• _Assigned task_
Every single entry that follows is to be retyped exactly.

Dataset records:
-*-*-
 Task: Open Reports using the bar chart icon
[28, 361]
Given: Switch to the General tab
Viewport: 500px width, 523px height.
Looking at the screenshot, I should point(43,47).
-*-*-
• _Exercise result_
 Task: Open Reports using the bar chart icon
[28, 361]
Given: Switch to the General tab
Viewport: 500px width, 523px height.
Looking at the screenshot, I should point(43,47).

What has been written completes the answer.